WHAT YOU WILL DO
Your answer must be the exact lines below, starting with the line with "This screenshot has width=470, height=567." and going on through the line with "This screenshot has height=373, width=894.", both included, with no pictures.

DATASET ENTRIES
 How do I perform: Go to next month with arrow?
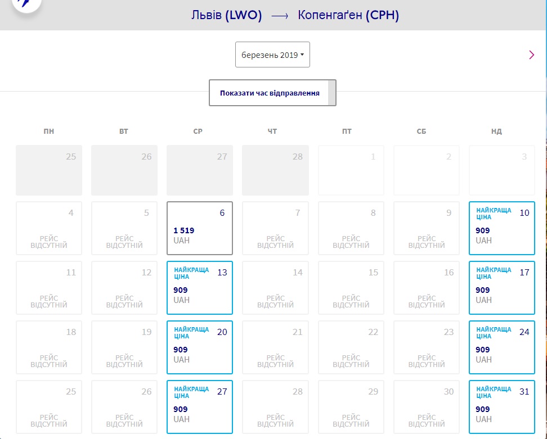point(532,55)
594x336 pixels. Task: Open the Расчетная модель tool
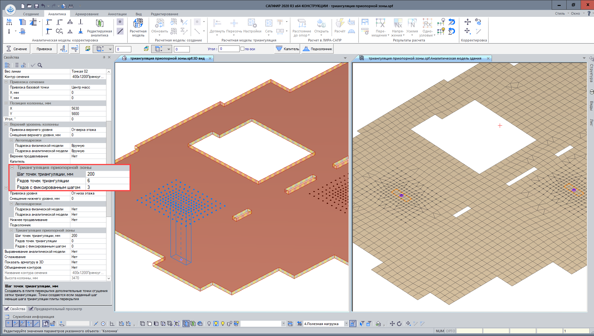(138, 27)
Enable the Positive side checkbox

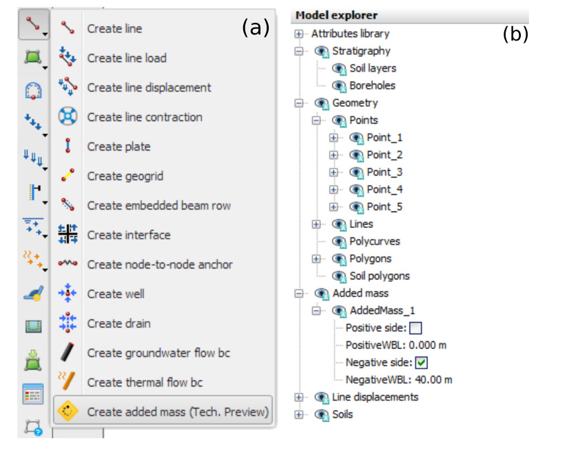415,328
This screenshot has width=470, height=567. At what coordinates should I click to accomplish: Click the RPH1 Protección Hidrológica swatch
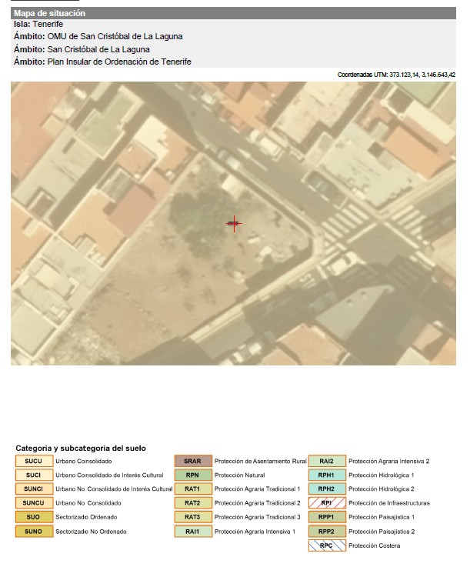[x=327, y=475]

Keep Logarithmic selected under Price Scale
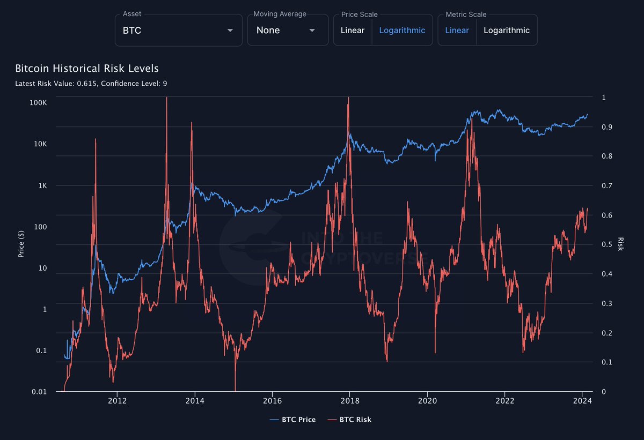pyautogui.click(x=402, y=30)
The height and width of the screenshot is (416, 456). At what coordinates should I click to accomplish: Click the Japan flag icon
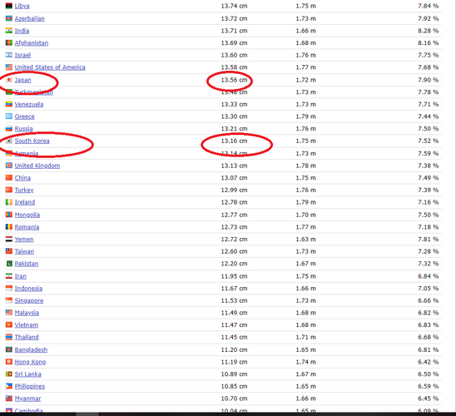pos(9,80)
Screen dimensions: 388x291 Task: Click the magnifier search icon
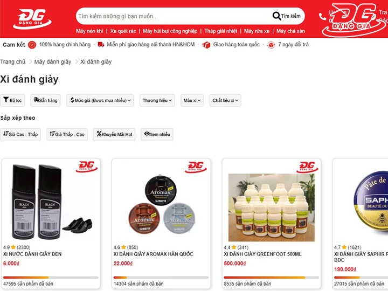point(276,16)
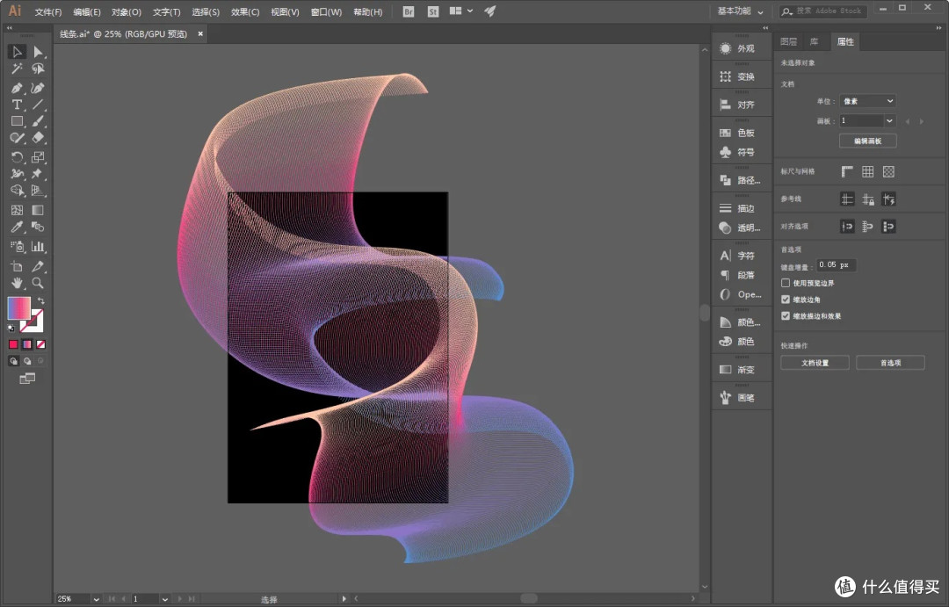Open the units 像素 dropdown
This screenshot has width=949, height=607.
(x=868, y=101)
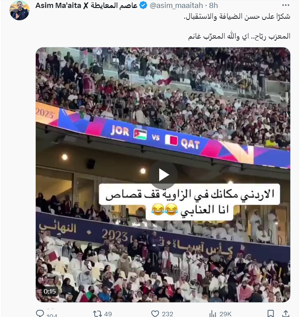Click the 232 likes count
Screen dimensions: 299x317
tap(167, 314)
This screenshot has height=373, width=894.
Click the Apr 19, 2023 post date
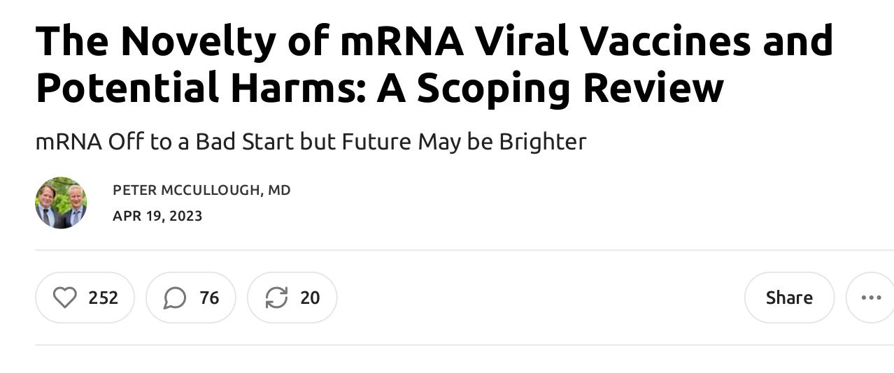(x=157, y=216)
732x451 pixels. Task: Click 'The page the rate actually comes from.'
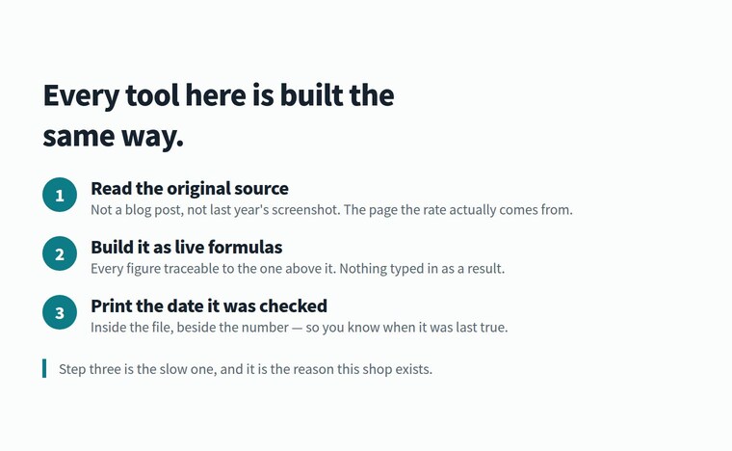coord(458,210)
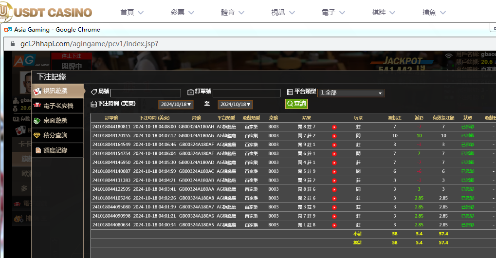The height and width of the screenshot is (258, 496).
Task: Expand the 平台類型 dropdown showing 1.全部
Action: point(351,92)
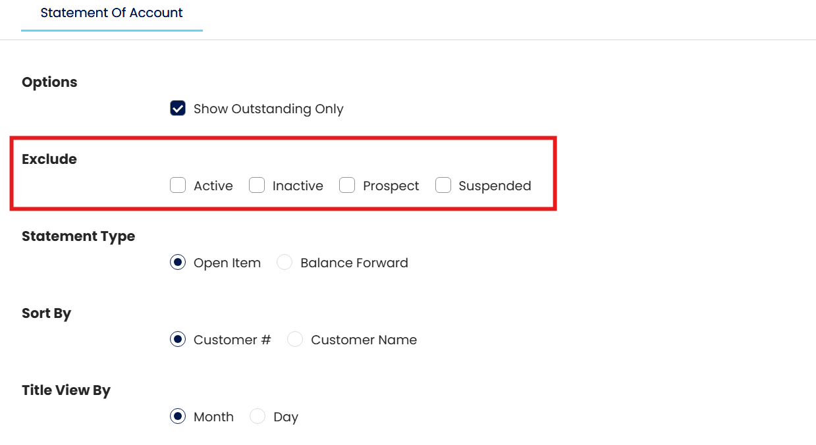This screenshot has width=816, height=445.
Task: Click the Statement Type section heading
Action: coord(78,236)
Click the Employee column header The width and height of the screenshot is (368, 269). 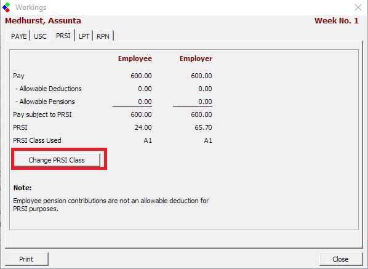coord(135,58)
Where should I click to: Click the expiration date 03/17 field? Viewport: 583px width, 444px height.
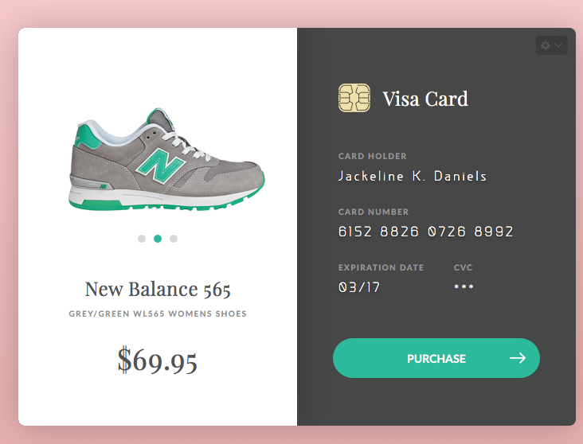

FINISHED TASK
This screenshot has width=470, height=567. At what coordinates should I click to accomplish: Click the RPH1 Protección Hidrológica swatch
[x=327, y=475]

Keep Logarithmic selected under Price Scale
pyautogui.click(x=402, y=30)
The height and width of the screenshot is (416, 456). At what coordinates should I click to accomplish: Click the Japan flag icon
pos(9,80)
Screen dimensions: 388x291 Task: Click the magnifier search icon
point(276,16)
Open the units 像素 dropdown
This screenshot has width=949, height=607.
(x=868, y=101)
Click the 232 likes count
Screen dimensions: 299x317
tap(167, 314)
This screenshot has height=373, width=894.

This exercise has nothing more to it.